* _INPUT RECORDS_:
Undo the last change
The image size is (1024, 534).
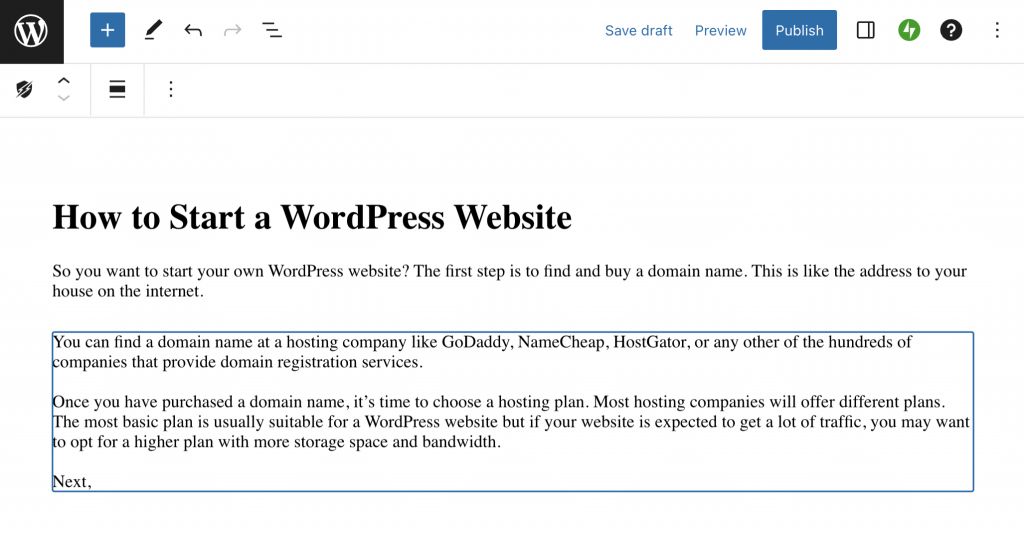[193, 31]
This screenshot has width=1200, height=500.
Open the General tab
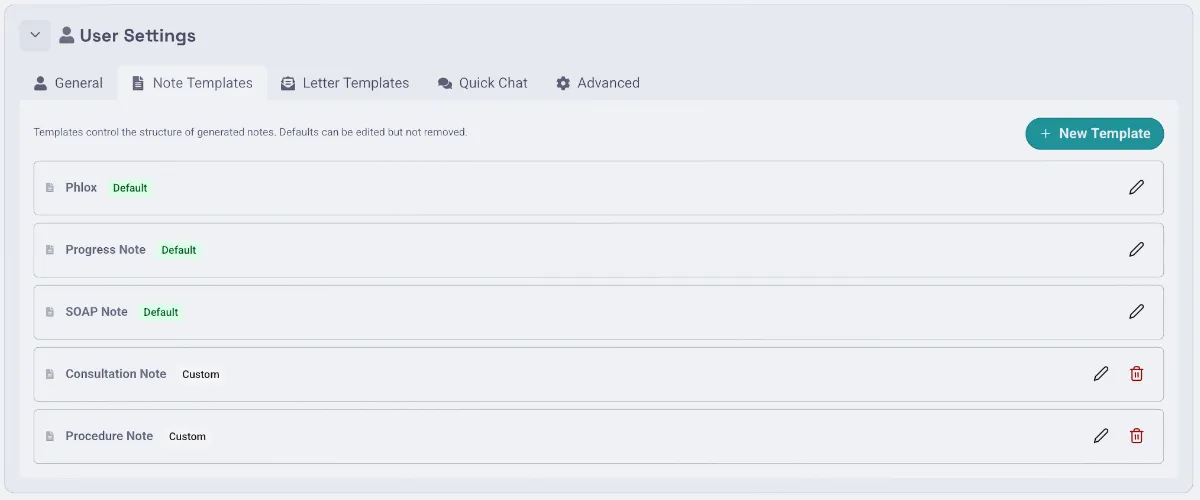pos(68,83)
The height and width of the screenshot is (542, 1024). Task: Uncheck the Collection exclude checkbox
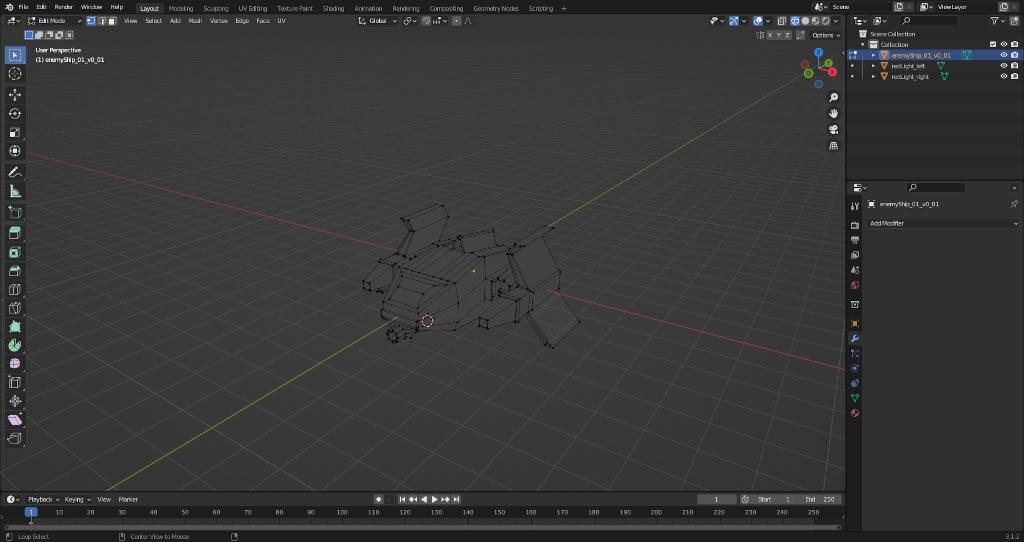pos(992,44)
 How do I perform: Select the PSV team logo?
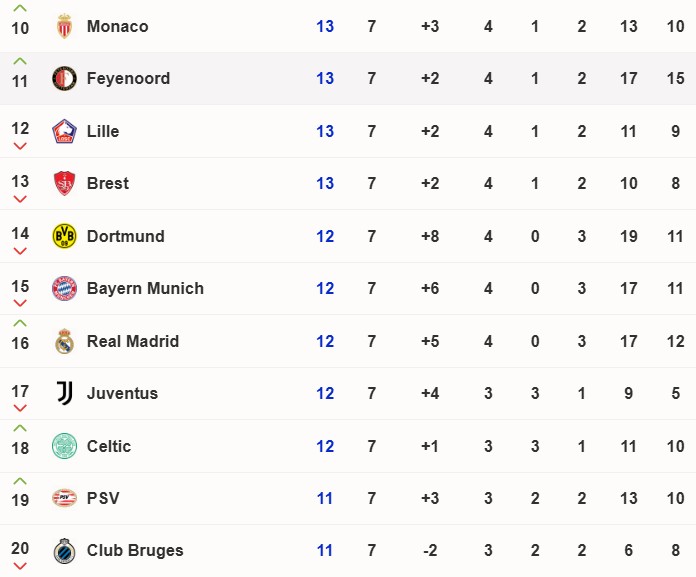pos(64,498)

* _AIM OF THE EXERCISE_:
Leave every picture out, and repeat exactly the lines from the one containing "The height and" through the last line of the entries, both ends included.

* _EXERCISE ANSWER_:
The height and width of the screenshot is (542, 1024). Task: Uncheck the Collection exclude checkbox
pos(992,44)
 How do I perform: Select the PSV team logo?
pos(64,498)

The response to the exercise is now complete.